* _WHAT TO WORK ON_: Identify and copy every line below that contains the word "dimensions", matching case exactly.

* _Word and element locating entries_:
▬▬▬

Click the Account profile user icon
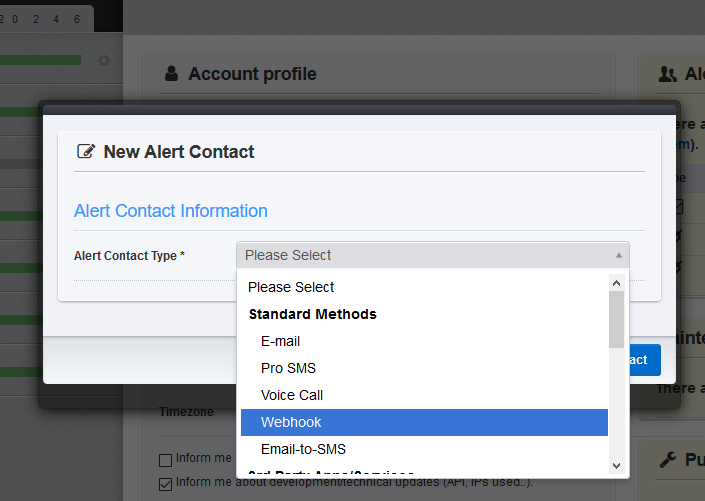Viewport: 705px width, 501px height. [x=171, y=73]
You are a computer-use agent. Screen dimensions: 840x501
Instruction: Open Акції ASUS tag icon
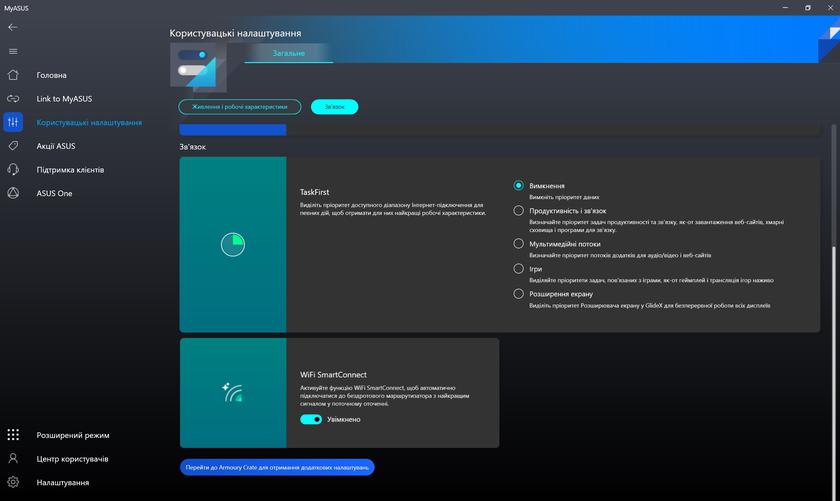[13, 146]
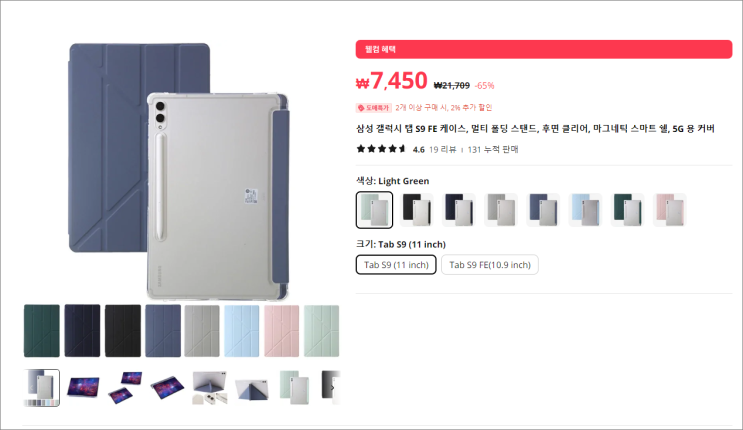Choose the black case color option
Screen dimensions: 743x430
417,210
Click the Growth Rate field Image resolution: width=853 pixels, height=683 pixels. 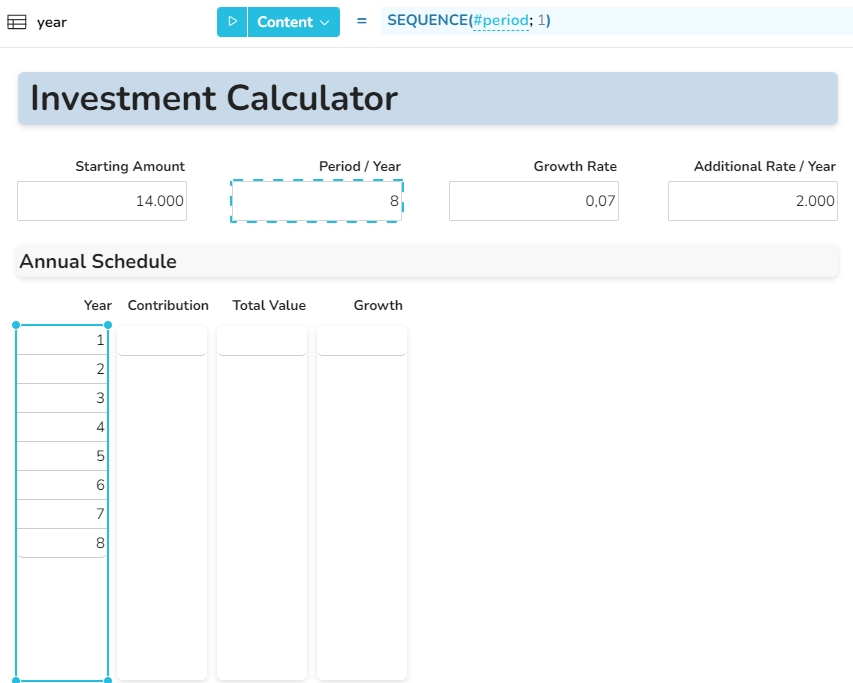(533, 201)
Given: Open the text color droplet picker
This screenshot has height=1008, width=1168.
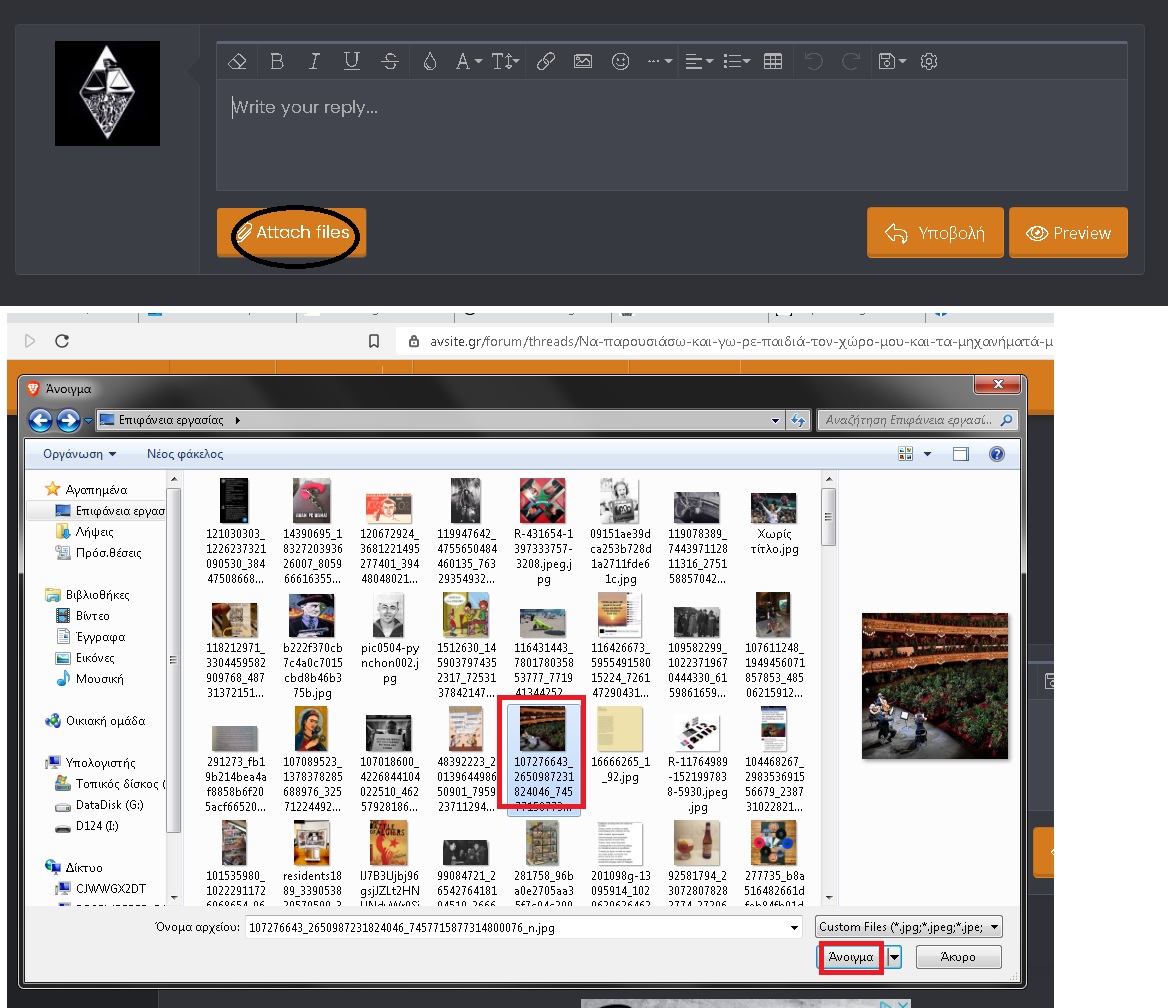Looking at the screenshot, I should click(x=429, y=62).
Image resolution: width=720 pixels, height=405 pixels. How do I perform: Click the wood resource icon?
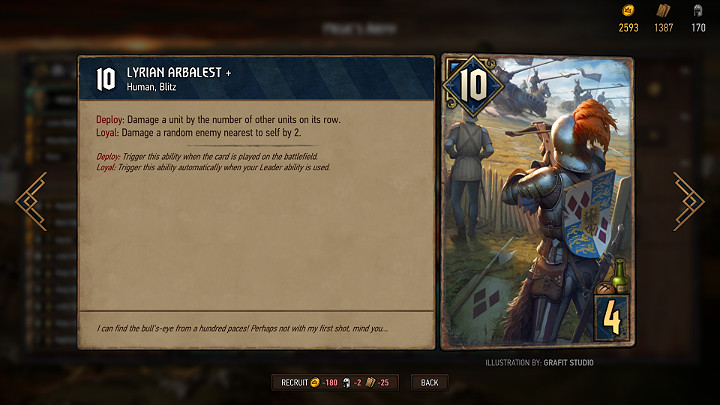pos(663,10)
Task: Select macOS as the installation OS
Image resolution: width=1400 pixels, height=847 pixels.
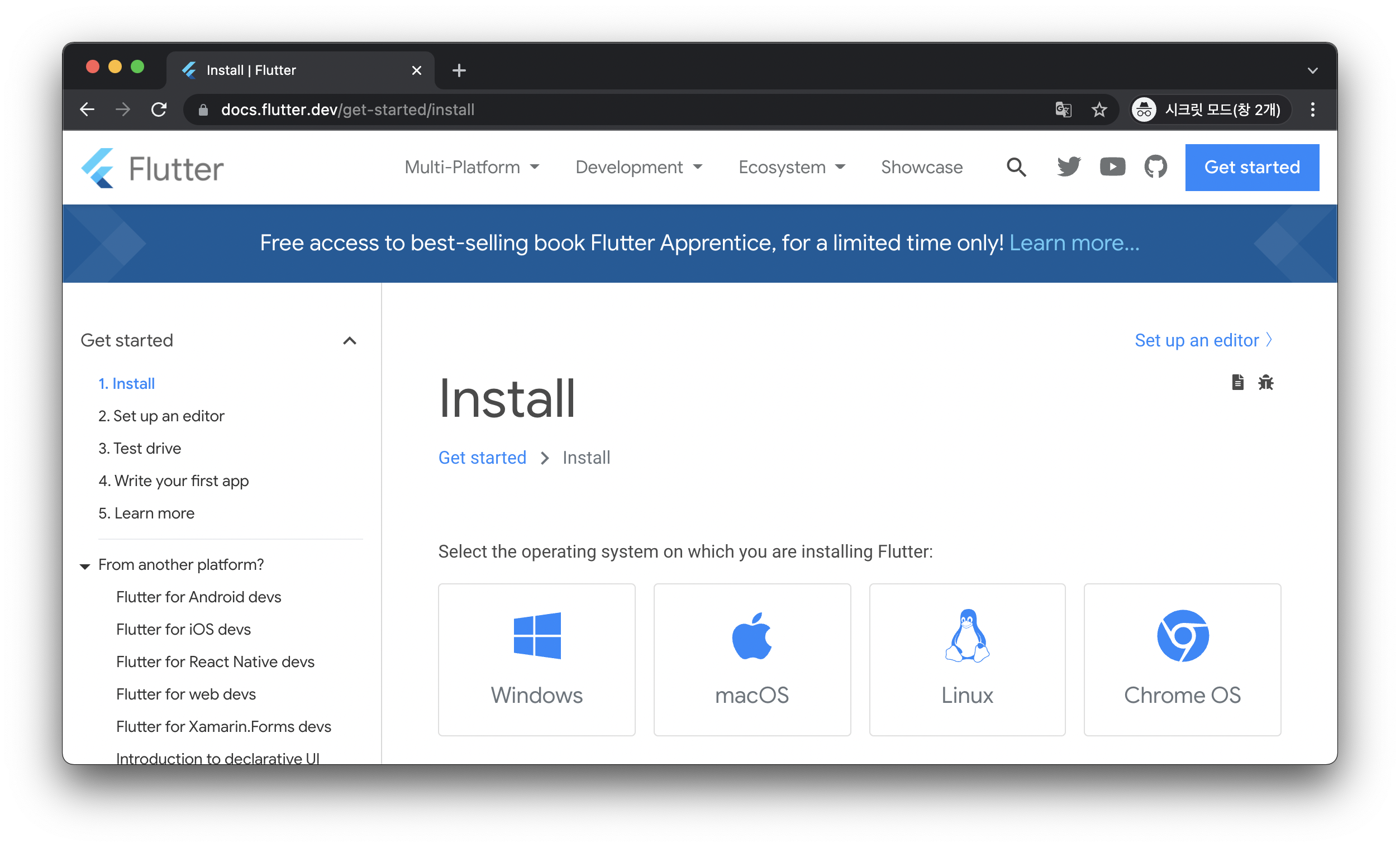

▬▬▬

* _EXERCISE OUTPUT_:
You are a computer-use agent. Screen dimensions: 840x501
Screen dimensions: 743x430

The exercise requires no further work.